“What about our deal?”
“I’ll stay here until we’ve finished Roosevelt. After, I’ll run my end from Canada. It’s easy to travel back and forth. The border is wide open.”
“What about your big idea to discredit the city aqueduct? How can you do that in Canada?”
Branco spoke mildly again, but his answer made no sense. “Would you look at your watch?”
“What?”
“Tell me the time.”
“Time to make a new arrangement, like I’ve been telling you all morning.”
“What time is it?” Branco repeated coldly.
Culp tugged a thick gold chain. “Two minutes to eleven.”

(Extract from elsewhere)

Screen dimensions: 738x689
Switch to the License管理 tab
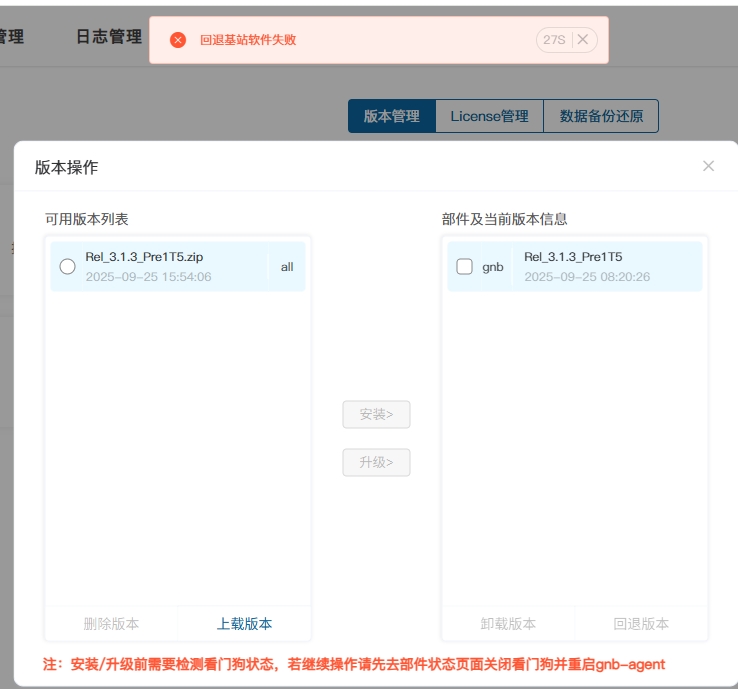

Branco raised two fingers. “Wait.”
“What? Listen here, Branco—”
“Bring your field glasses.”
Branco strode into an alcove framed with tusks and out a door onto a balcony. The day was cold and overcast. Snow dusted the hills. The frozen river was speckled with ice yachts and skate sailors skimming the glassy surface. He gazed expectantly at Breakneck Mountain, three-quarters of a mile opposite his vantage on Storm King.
Culp joined him with binoculars. “What the devil—”
The Italian stilled him with an imperious gesture. “Watch the uptake shaft.”
A heavy fog of steam and coal smoke loomed over the lift machinery at the top of the shaft, the engine house, and the narrow-gauge muck train. Culp raised his field glasses and had just focused on the mouth of the siphon uptake when suddenly laborers scattered and engineers leapt from their machines.
“What’s going on?”
Branco said, “Remember who I am.”
A crimson bolt of fire pierced the smoke and steam and shot to the clouds. The sound of the explosion crossed the river seconds later and reverberated back and forth between Breakneck Mountain and Storm King.
Culp watched men running like ants, then focused on the wreckage of the elevator house. It appeared that the lift cage itself had fallen to the bottom of the thousand-foot shaft, which was gushing black smoke.
“What in blazes was that?”
“Four hundred pounds of dynamite to discredit the city.”
39
The New York newspapers arrived on the morning train.
OVERTURNED LANTERN SET OFF AQUEDUCT NITROGLYCERIN FUSE
The overturning of a lantern at the Catskill Aqueduct Hudson River Siphon at Storm King ignited a fuse that set off 400 pounds of dynamite destroying the east siphon uptake engine house and elevator.
“The papers got it wrong. As usual,” Wally Kisley told Isaac Bell. “The contractor runs an up-to-date enterprise. There weren’t any fuses to ignite. They fire the shots electrically.”
“Are you certain it was sabotage?” asked Bell.
“Sabotage with a capital S. Very slick timing device. You gotta hand it to these Eye-talians, Isaac. They are masters of dynamite.”
Kisley sat down abruptly. Bell reckoned that the long trek down to the tunnel and back up by makeshift bosun’s chairs and rickety ladders had exhausted him. But to Bell’s astonishment, the tough old bird covered his face with his hands.